Symmetry Planes

Geometric symmetry, electric symmetry and magnetic planes of symmetry in a model can be exploited to reduce runtime and memory requirements.

Symmetry in a model applies to the method of moments (MoM) and all hybrid techniques where the MoM is involved, but not in conjunction with the multilevel fast multipole method (MLFMM).

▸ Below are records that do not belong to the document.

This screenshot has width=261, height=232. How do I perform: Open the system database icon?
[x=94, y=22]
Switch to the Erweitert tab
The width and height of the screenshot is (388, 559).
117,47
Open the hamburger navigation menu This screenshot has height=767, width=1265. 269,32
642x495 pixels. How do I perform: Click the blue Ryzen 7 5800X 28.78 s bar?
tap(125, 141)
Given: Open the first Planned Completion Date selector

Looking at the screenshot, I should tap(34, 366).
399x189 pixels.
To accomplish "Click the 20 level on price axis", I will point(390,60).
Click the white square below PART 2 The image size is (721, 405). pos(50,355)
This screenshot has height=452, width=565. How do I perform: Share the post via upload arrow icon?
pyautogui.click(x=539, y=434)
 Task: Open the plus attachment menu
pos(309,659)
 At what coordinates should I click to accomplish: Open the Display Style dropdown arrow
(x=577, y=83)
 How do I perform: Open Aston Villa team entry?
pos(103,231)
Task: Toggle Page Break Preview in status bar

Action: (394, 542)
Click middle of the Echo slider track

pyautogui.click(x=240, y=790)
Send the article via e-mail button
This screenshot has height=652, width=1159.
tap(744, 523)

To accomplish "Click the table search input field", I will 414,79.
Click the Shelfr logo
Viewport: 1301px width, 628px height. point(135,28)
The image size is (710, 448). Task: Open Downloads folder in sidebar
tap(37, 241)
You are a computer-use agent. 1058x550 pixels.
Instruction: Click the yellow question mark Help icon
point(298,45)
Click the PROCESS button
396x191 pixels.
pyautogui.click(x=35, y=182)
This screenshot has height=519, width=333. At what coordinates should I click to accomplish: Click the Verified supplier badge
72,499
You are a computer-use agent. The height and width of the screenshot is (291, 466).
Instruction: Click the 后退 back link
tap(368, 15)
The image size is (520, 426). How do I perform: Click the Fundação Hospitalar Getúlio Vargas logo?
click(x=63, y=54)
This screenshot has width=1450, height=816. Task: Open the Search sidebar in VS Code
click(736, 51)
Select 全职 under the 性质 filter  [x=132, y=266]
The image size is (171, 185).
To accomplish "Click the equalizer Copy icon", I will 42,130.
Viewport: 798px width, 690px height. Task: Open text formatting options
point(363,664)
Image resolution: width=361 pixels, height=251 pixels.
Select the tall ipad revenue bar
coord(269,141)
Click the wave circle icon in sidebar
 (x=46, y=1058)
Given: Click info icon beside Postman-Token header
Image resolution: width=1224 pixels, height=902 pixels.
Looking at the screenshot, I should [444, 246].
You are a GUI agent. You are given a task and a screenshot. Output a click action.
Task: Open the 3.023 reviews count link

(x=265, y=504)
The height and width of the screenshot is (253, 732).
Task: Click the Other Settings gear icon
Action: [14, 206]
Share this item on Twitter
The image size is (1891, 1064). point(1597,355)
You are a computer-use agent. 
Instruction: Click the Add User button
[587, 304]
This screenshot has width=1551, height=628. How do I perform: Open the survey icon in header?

A symmetric model without geometric symmetry defined is not guaranteed to have a symmetric mesh. Such a setup leads to non-symmetric current distributions on the structure.

Geometric Symmetry

The structure must be symmetric concerning the symmetry plane, while the sources may be arbitrarily located.

Electric Symmetry

To define an electric symmetry plane, the following must be true:
  • The model must be geometric symmetry at the plane.
  • The electric current density must be anti-symmetric.
  • The magnetic current density must be symmetric.
For example, a physical interpretation of an electric symmetry plane is a plane which can be replaced by a perfect electric conductor (PEC) wall without changing the field distribution. The tangential component of the electric field and the normal component of the magnetic field are zero at such a plane.


Figure 1. Electric symmetry plane

Magnetic Symmetry

To define a magnetic symmetry plane, the following must be true:
  • The model must be geometric symmetry at the plane.
  • The electric current density must be symmetric.
  • The magnetic current density must be anti-symmetric.
For example, a physical interpretation of a magnetic symmetry plane is a plane which can be replaced by a perfect magnetic conductor (PMC) wall without changing the field distribution. The normal component of the electric field and the tangential component of the magnetic field are zero at such a plane.


Figure 2. Magnetic symmetry plane